Fears of the referendum
In their latest policy statement on 16 June 2016, the Monetary Policy Committee (MPC) of the BoE, the body responsible for setting interest rates and managing stable growth in the UK economy, stated:
“The outcome of the referendum continues to be the largest immediate risk facing UK financial markets, and possibly also global financial markets.”
Their main reasons for concern were:
- Evidence from recent behaviour of the foreign exchange market would indicate the potential for a sharp fall in the value of the pound.
- Households and firms could put off investment and consumption, ultimately causing unemployment to rise.
- Drying up of ‘capital supply’, where lenders will be less likely to lend to both businesses and individuals.
Base rate still at all time low
The base rate of interest has been at historic lows of 0.5% ever since 2009.
Even with the referendum fears in mind, the announcement that rate rises will be deferred was not unexpected. Most pundits believe there will be no rise until 2017 at the earliest.
Could the base rate go lower?
The BoE stated that in the event of a ‘leave’ vote being successful, they may have to consider adjusting interest rates for what they expect would be a low growth, high inflation economy.
This could be interpreted as either continuing ahead with the planned rise, or possibly cutting interest rates further.
Is now a good time to fix a mortgage rate?
If George Osborne is to believed, mortgages could get more expensive in the event of a leave vote. But without a crystal ball it’s impossible to say what will happen after the vote on 23 June.

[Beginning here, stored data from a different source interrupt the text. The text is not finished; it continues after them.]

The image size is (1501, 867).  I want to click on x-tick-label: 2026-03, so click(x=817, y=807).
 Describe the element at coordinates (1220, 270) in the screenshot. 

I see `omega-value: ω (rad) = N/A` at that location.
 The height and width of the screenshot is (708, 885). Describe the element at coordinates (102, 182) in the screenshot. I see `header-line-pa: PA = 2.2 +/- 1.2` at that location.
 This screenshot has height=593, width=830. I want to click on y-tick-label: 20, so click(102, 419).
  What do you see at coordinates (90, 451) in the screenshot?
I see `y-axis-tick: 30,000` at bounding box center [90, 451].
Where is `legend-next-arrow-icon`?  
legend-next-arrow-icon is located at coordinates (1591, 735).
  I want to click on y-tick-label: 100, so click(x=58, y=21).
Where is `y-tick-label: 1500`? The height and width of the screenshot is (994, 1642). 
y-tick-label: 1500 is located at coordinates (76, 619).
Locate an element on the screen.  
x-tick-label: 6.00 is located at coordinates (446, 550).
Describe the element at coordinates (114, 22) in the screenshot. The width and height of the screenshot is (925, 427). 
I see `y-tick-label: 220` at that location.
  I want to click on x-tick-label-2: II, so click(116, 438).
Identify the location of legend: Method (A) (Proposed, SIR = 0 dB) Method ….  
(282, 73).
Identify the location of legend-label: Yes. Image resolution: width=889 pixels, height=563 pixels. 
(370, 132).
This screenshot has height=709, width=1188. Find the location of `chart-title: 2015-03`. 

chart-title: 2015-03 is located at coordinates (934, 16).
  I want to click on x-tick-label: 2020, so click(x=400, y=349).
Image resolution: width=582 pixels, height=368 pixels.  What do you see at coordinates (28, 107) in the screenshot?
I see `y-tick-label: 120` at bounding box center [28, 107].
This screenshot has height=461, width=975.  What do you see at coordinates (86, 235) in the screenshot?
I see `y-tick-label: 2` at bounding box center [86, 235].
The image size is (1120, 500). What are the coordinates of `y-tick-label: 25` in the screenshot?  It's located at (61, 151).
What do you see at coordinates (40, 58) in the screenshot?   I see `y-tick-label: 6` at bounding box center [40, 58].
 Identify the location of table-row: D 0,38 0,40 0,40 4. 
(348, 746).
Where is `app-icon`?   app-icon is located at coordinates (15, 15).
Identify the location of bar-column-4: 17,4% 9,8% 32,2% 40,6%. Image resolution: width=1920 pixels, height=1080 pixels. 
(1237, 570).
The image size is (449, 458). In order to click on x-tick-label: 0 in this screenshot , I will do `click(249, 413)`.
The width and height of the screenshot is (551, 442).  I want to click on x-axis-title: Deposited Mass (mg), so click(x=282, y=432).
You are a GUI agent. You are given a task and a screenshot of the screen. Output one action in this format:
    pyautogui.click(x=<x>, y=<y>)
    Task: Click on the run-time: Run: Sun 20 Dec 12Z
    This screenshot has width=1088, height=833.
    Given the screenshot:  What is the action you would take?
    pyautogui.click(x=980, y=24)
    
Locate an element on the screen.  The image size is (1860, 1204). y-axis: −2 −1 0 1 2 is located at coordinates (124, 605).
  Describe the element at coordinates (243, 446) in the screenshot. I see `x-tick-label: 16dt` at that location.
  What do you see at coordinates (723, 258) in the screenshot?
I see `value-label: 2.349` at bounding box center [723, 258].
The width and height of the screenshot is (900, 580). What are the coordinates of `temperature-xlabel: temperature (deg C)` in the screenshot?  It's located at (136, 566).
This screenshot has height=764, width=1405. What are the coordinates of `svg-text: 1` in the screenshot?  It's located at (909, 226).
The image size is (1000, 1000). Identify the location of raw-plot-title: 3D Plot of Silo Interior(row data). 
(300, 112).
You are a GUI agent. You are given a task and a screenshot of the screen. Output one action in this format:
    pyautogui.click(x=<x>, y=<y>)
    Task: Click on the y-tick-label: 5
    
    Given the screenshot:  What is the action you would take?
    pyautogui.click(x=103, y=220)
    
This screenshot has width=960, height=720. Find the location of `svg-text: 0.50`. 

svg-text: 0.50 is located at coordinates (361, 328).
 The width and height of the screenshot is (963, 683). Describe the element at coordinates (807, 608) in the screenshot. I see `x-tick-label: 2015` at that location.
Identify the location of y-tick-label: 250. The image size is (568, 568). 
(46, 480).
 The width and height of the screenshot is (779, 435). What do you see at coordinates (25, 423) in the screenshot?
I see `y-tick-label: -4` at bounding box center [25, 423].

Precisely when to fix a mortgage rate is always a tough call to make, but generally a good way to make a decision is to base it on your personal circumstances as much as the financial markets.
If you foresee a period of instability in your life coming up, you may appreciate having fixed costs on your mortgage for a few years.
Fixed rates cheaper than variable rates?
But it’s worth noting that right now, the market leading fixed rate deal is cheaper than the market leading discounted variable rate, which is unusual but likely a sign that banks and building societies don’t anticipate a rate rise any time soon.